Tarea asignada - Copia sin cambios el fragmento del texto sobre la alianza entre Brasil y Venezuela que se abre con las palabras que contienen "Puede ser, pero" y se cierra con "su colega Chávez.".

Puede ser, pero definitivamente no una comparable con la que esta potencia acaba de establecer con Venezuela. En efecto, los términos “estratégicos” de esta relación tienden a alterar sustancialmente el balance de poder en el norte de Suramérica antes que a promover una integración entendida convencionalmente. Ese efecto cualtitativo y el quantum del mismo es completamente diferente al tipo de vinculación establecida entre Perú y Brasil y al impacto que ésta pueda tener en la región. Y lo es porque la relación brasileño-venezolana ha comprometido, además de la innovación infraestructural de la zona comprometida, sustantivas vinculaciones petroleras y militares en el marco de alrededor de 20 acuerdos suscritos en la reciente visita del presidente Lula a su colega Chávez.


En el ámbito de la seguridad la cooperación militar basileño-venezolana afectará a Colombia y en materia de energía la cooperación petrolera sería mejor recibida si no añadiera impulso al esfuerzo venezolano de reducir su exposición al mercado norteamericano para favorecer al chino. En esta afirmación no hay pesimismo alguno sino reconocimiento de una realidad –la alteración del equilibrio en esa parte de Suramérica- y la aplicación excluyente del concepto de integración en la versión contemporánea del “regionalismo abierto” (la alianza estratégica favorece a las partes pero también parece dirigida contra terceros).


En el campo militar Venezuela y Brasil se han comprometido a realizar ejercicios conjuntos en la Amazonía (hecho que no ha sido suficientemente destacado en la relación con el Perú) y a la compra de por los menos 12 aviones Super Tucano acompañada de adquisión venezolana de la tecnología correspondiente (hecho que no ha ocurrido en la vinculación con el Perú a pesar de tener una relación establecida en el área).

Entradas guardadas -
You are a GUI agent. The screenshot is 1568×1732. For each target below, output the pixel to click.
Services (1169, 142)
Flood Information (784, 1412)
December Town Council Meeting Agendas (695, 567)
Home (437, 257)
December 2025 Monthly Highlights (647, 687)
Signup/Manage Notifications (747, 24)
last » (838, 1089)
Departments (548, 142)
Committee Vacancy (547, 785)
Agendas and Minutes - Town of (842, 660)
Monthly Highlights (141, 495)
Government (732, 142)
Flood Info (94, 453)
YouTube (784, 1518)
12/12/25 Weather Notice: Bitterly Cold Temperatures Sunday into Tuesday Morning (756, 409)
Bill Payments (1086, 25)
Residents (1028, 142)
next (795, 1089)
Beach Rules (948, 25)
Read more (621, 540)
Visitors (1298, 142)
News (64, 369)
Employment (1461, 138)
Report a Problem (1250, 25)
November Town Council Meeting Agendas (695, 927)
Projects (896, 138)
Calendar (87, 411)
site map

Resultado correcto -
Puede ser, pero definitivamente no una comparable con la que esta potencia acaba de establecer con Venezuela. En efecto, los términos “estratégicos” de esta relación tienden a alterar sustancialmente el balance de poder en el norte de Suramérica antes que a promover una integración entendida convencionalmente. Ese efecto cualtitativo y el quantum del mismo es completamente diferente al tipo de vinculación establecida entre Perú y Brasil y al impacto que ésta pueda tener en la región. Y lo es porque la relación brasileño-venezolana ha comprometido, además de la innovación infraestructural de la zona comprometida, sustantivas vinculaciones petroleras y militares en el marco de alrededor de 20 acuerdos suscritos en la reciente visita del presidente Lula a su colega Chávez.